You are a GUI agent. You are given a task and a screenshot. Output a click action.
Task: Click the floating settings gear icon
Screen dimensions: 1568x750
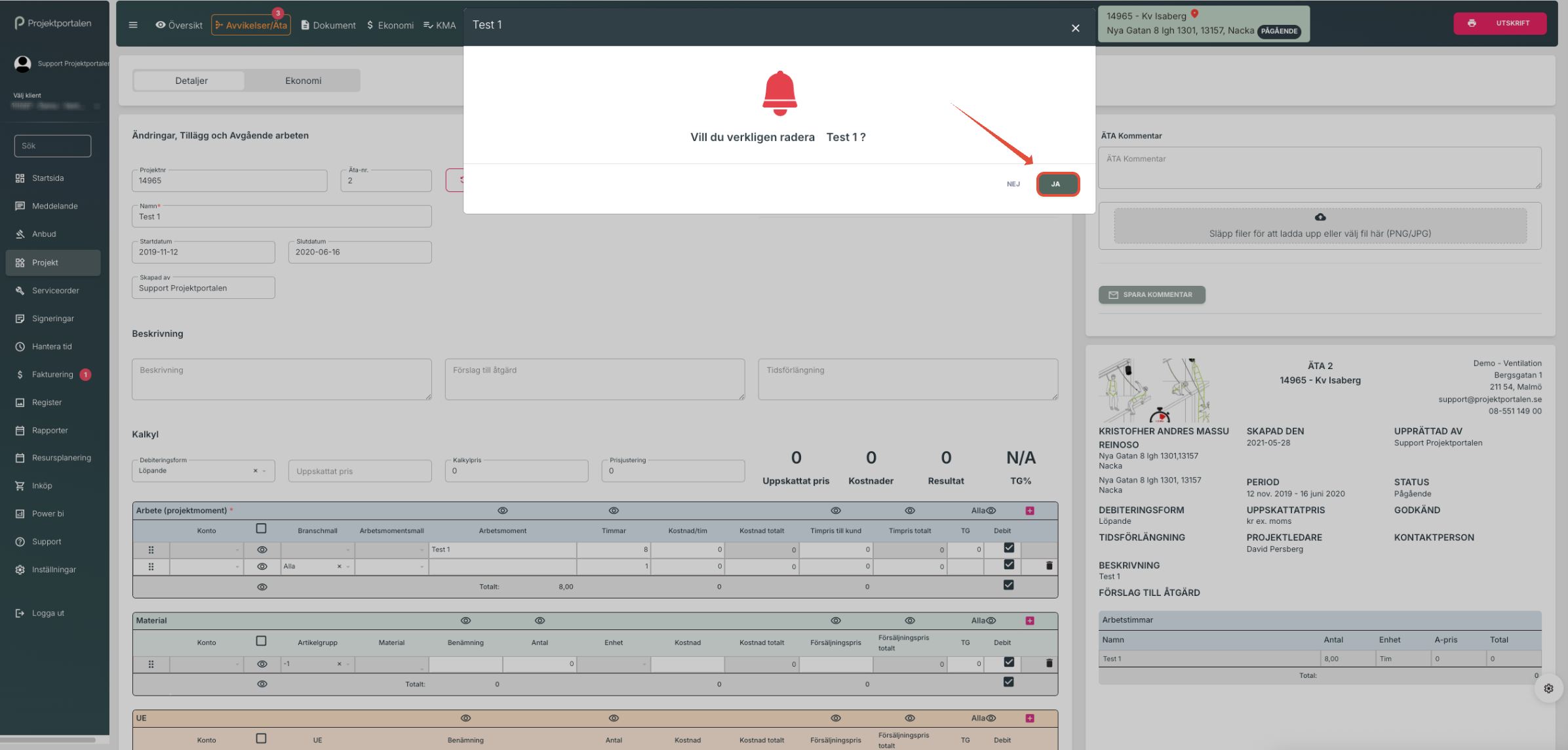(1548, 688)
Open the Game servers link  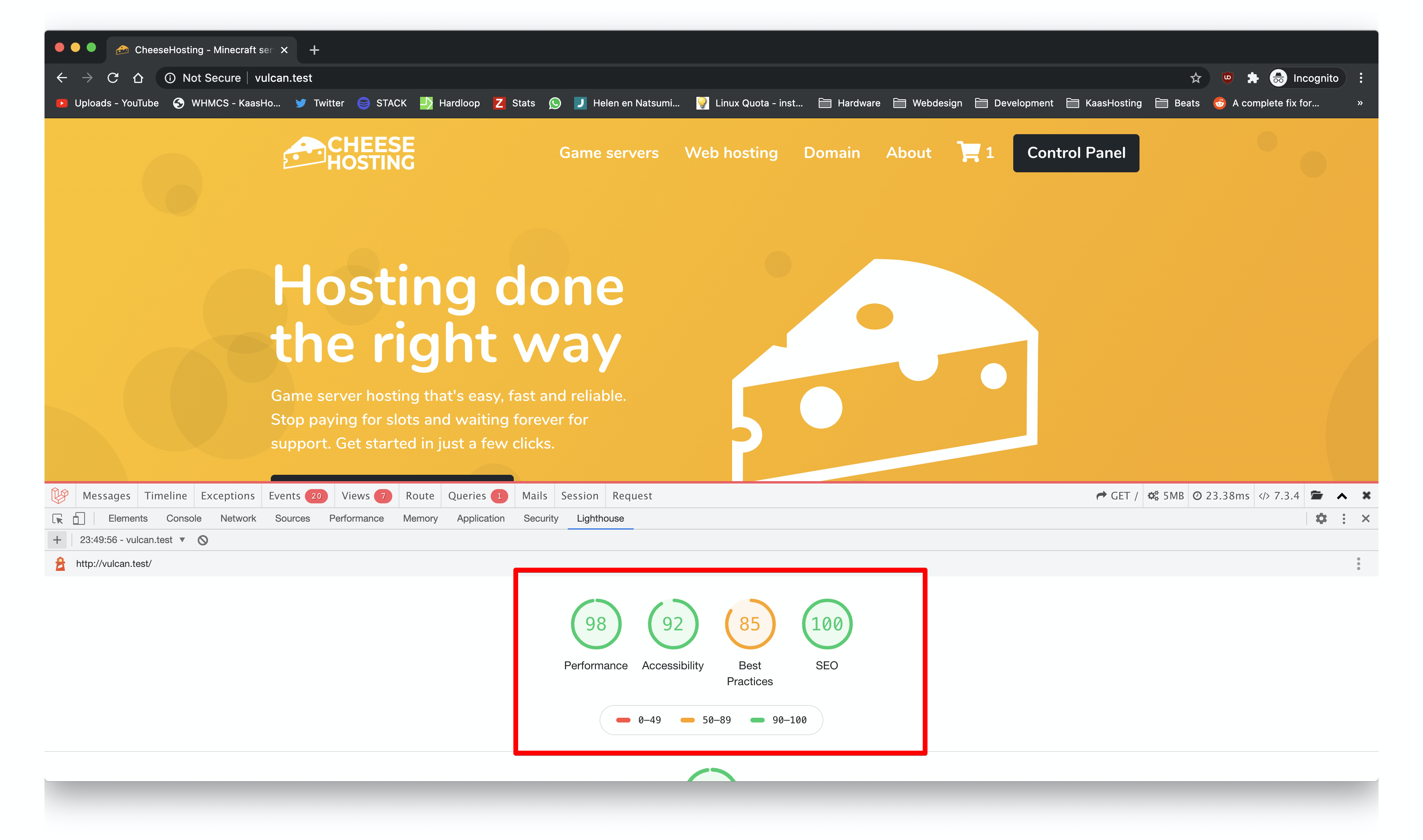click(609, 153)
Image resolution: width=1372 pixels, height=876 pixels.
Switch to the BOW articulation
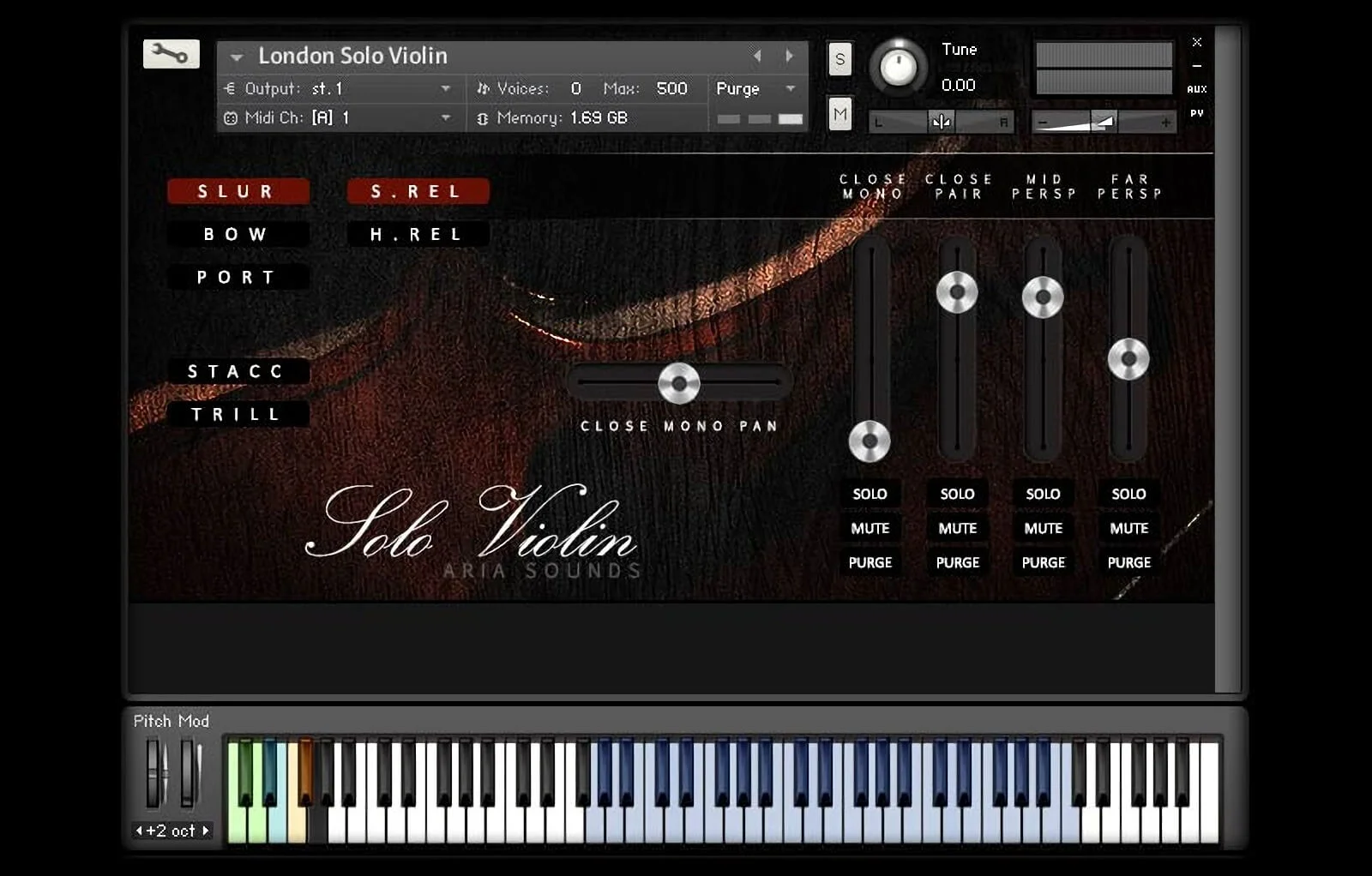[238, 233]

> **YOUR INSTRUCTIONS**: Working from the line containing "Image resolution: width=1372" to the last line of the data, retype every line exactly, both ends included, and leave out all pictures.

> **TASK RESULT**:
Image resolution: width=1372 pixels, height=876 pixels.
Switch to the BOW articulation
[238, 233]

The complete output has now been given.